Hollywood stylist Tara Swennen, who dresses Kristen Stewart and 2018 Oscar winner Allison Janney, believes that fear has led to a shift towards more ethical dressing on the red carpet. “Celebrities need to be very careful now, especially with things like fur,” says Swennen. “I remember when People for the Ethical Treatment of Animals (Peta) would flour-bomb people like Kim Kardashian. Nobody wants that type of backlash anymore. Now the red carpet is a space for celebrities to speak out, and everyone’s taking a stand.”
For Swennen’s clients, that means ditching anything that might not pass ethical muster. “My clients won’t wear coral, they won’t wear non-ethically sourced diamonds. It’s something I’m having to constantly ask designers these days. If the feathers on the dress aren’t ethically sourced, don’t bother sending it.”

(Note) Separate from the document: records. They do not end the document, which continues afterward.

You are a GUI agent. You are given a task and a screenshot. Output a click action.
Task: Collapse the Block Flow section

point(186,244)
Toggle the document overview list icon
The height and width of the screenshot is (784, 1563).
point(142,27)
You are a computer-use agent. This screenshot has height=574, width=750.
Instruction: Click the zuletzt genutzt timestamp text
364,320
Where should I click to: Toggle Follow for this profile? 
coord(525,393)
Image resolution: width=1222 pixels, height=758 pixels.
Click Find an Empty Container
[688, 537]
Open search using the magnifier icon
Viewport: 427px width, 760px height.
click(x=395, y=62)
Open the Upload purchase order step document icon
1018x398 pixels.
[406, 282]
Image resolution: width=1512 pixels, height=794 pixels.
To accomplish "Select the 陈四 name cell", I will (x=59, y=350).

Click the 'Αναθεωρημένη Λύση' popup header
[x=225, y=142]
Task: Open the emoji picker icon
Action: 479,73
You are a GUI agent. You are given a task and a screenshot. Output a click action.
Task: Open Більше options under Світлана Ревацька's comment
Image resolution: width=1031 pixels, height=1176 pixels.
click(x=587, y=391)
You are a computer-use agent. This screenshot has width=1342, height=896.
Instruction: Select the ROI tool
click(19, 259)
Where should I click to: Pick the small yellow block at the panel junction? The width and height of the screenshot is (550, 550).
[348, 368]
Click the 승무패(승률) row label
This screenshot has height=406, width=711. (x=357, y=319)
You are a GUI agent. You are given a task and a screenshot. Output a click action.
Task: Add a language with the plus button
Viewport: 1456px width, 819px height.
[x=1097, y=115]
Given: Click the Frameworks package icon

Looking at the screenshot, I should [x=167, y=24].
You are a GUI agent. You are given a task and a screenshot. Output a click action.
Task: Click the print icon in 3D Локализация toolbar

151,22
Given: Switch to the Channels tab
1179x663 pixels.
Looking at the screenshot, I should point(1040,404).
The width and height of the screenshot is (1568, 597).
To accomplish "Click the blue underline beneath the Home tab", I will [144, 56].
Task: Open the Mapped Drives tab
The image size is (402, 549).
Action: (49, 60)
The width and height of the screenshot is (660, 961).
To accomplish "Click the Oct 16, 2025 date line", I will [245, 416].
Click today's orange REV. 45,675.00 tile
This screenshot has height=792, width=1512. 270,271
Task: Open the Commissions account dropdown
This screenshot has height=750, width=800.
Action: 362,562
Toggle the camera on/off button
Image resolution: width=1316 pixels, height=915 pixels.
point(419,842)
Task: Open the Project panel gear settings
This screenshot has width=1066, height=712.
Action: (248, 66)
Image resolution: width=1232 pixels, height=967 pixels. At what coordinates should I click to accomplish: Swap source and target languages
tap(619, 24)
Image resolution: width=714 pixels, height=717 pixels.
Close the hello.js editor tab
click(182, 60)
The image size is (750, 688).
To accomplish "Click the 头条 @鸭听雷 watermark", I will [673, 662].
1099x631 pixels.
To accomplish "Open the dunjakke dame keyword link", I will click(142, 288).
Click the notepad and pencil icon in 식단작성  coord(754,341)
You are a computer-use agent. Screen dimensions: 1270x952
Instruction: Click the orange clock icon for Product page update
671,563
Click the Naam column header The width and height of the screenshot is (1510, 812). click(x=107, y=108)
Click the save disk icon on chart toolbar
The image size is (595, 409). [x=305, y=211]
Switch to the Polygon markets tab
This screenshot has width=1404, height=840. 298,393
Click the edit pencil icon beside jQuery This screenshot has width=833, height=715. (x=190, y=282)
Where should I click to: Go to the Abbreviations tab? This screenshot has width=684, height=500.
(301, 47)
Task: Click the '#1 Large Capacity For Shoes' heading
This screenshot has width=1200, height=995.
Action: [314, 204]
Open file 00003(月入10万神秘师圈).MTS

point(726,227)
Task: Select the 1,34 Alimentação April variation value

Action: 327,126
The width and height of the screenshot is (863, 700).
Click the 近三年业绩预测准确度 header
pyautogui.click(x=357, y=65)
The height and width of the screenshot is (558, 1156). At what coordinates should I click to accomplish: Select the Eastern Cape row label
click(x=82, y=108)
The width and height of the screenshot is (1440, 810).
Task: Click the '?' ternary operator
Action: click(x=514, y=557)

Not only is the red carpet becoming more ethical, it’s no longer accepted that fashion houses can refuse to dress stars just because they don’t conform to the size-zero norm. Take Melissa McCarthy, who has spoken previously about how no designer would dress her for the 2012 Oscars: “I asked five or six designers – very high-level ones, who make lots of dresses for people – and they all said no.” Fast-forward to today, and she’s Oscar-nominated again, this time for best actress, and everything’s changed.
“McCarthy is an A-lister,” says Irene Albright, former stylist and owner of the Albright Fashion Library. “She’s not going to have to scrounge for a gown.”
Set in a mansion up in the Hollywood Hills, complete with a huge crystal chandelier in the hallway and an outdoor pool with amazing views over the city, the fashion library is an insider’s secret, somewhere top stylists and celebrities go when they want something different for the red carpet. In addition to their archive of more than 7,000 items of vintagewear, it spends $2m a year on acquiring new pieces for loan.
Albright has noticed subtle shifts in red-carpet tastes. “We definitely have to cater to plus-size clients more often now, and I always get in a range of sizes for that reason,” she says. “I’m mindful to have pieces to loan to older stars, too; I’d never dress a woman over a certain age in a sleeveless gown.”
She adds that more and more people are asking for ethical and vegan fashion now, meaning that some won’t consider brands that use leather or fur in their collections.
“Millennials see right through inauthentic marketing strategies,” says Carineh Martin, who co-founded RAD with Oscar-nominated costume designer Arianne Phillips, the brains behind the Time’s Up pin. “They prefer to engage emotionally with brands which have a clear social agenda. Our intention is to modernise the carpet and make it socially relevant.”
As well as working with Moss at the Globes, RAD partnered with stars such as Mandy Moore and Patricia Arquette at 2019’s Screen Actors Guild Awards, donating to Unicef and Give Love, a clean-water charity, respectively. They are also teaming up with singer Camila Cabello at the Grammy Awards to support Save the Children, and have been working with an “undisclosed actress” ahead of the Baftas.
But whatever you wear, starlets, be warned: the red carpets are on red alert.